### SHORT EXERCISE
Please reproduce the records below line for line, leaving every character unchanged.

(Data listing)

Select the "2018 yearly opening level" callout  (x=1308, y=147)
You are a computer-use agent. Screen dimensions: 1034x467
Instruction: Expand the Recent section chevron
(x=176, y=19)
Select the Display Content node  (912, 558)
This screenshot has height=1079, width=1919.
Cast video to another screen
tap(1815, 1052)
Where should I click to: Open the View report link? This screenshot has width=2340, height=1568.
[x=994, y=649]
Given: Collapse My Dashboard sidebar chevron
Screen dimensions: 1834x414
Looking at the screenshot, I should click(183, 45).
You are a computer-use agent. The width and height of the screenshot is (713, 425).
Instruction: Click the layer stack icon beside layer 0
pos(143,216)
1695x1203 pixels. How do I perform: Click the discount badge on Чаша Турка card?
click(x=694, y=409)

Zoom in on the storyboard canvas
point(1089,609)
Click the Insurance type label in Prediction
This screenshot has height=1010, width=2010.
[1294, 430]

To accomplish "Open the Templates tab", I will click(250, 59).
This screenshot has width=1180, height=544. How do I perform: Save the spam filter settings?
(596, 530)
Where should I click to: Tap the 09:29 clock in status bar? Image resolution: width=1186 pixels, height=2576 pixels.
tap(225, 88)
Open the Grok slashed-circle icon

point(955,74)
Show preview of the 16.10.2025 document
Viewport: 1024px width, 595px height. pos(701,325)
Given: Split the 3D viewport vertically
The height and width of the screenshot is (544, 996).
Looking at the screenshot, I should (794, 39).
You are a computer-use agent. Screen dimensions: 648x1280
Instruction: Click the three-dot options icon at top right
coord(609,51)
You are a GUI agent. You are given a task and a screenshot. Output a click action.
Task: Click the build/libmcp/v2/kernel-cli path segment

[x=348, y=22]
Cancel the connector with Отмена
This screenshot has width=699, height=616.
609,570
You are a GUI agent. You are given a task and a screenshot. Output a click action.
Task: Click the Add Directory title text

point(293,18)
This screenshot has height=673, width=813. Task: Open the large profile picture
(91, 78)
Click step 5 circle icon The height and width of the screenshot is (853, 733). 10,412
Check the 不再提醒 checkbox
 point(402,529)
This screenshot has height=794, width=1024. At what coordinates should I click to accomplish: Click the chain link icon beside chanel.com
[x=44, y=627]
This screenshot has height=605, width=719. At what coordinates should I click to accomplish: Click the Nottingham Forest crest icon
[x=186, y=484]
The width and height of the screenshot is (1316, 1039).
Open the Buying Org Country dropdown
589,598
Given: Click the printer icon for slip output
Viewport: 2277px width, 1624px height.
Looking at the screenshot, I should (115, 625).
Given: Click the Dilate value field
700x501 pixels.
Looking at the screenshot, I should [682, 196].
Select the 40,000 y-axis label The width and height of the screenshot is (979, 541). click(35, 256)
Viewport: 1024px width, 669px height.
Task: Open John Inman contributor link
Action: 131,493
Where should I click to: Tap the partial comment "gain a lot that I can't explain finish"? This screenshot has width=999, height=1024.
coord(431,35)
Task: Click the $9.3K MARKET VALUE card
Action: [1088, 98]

### RESPONSE TO THE TASK
Select the "2018 yearly opening level" callout  (x=1308, y=147)
You are a computer-use agent. Screen dimensions: 1034x467
Instruction: Expand the Recent section chevron
(x=176, y=19)
Select the Display Content node  (912, 558)
This screenshot has height=1079, width=1919.
Cast video to another screen
tap(1815, 1052)
Where should I click to: Open the View report link? This screenshot has width=2340, height=1568.
[x=994, y=649]
Given: Collapse My Dashboard sidebar chevron
Screen dimensions: 1834x414
Looking at the screenshot, I should click(183, 45).
You are a computer-use agent. The width and height of the screenshot is (713, 425).
Instruction: Click the layer stack icon beside layer 0
pos(143,216)
1695x1203 pixels. How do I perform: Click the discount badge on Чаша Турка card?
click(x=694, y=409)

Zoom in on the storyboard canvas
point(1089,609)
Click the Insurance type label in Prediction
This screenshot has height=1010, width=2010.
[1294, 430]

To accomplish "Open the Templates tab", I will click(250, 59).
This screenshot has width=1180, height=544. How do I perform: Save the spam filter settings?
(596, 530)
Where should I click to: Tap the 09:29 clock in status bar? Image resolution: width=1186 pixels, height=2576 pixels.
tap(225, 88)
Open the Grok slashed-circle icon

point(955,74)
Show preview of the 16.10.2025 document
Viewport: 1024px width, 595px height. pos(701,325)
Given: Split the 3D viewport vertically
The height and width of the screenshot is (544, 996).
Looking at the screenshot, I should (794, 39).
You are a computer-use agent. Screen dimensions: 648x1280
Instruction: Click the three-dot options icon at top right
coord(609,51)
You are a GUI agent. You are given a task and a screenshot. Output a click action.
Task: Click the build/libmcp/v2/kernel-cli path segment

[x=348, y=22]
Cancel the connector with Отмена
This screenshot has width=699, height=616.
609,570
You are a GUI agent. You are given a task and a screenshot. Output a click action.
Task: Click the Add Directory title text

point(293,18)
This screenshot has height=673, width=813. Task: Open the large profile picture
(91, 78)
Click step 5 circle icon The height and width of the screenshot is (853, 733). 10,412
Check the 不再提醒 checkbox
 point(402,529)
This screenshot has height=794, width=1024. At what coordinates should I click to accomplish: Click the chain link icon beside chanel.com
[x=44, y=627]
This screenshot has height=605, width=719. At what coordinates should I click to accomplish: Click the Nottingham Forest crest icon
[x=186, y=484]
The width and height of the screenshot is (1316, 1039).
Open the Buying Org Country dropdown
589,598
Given: Click the printer icon for slip output
Viewport: 2277px width, 1624px height.
Looking at the screenshot, I should (115, 625).
Given: Click the Dilate value field
700x501 pixels.
Looking at the screenshot, I should [682, 196].
Select the 40,000 y-axis label The width and height of the screenshot is (979, 541). click(35, 256)
Viewport: 1024px width, 669px height.
Task: Open John Inman contributor link
Action: 131,493
Where should I click to: Tap the partial comment "gain a lot that I can't explain finish"? This screenshot has width=999, height=1024.
coord(431,35)
Task: Click the $9.3K MARKET VALUE card
Action: [1088, 98]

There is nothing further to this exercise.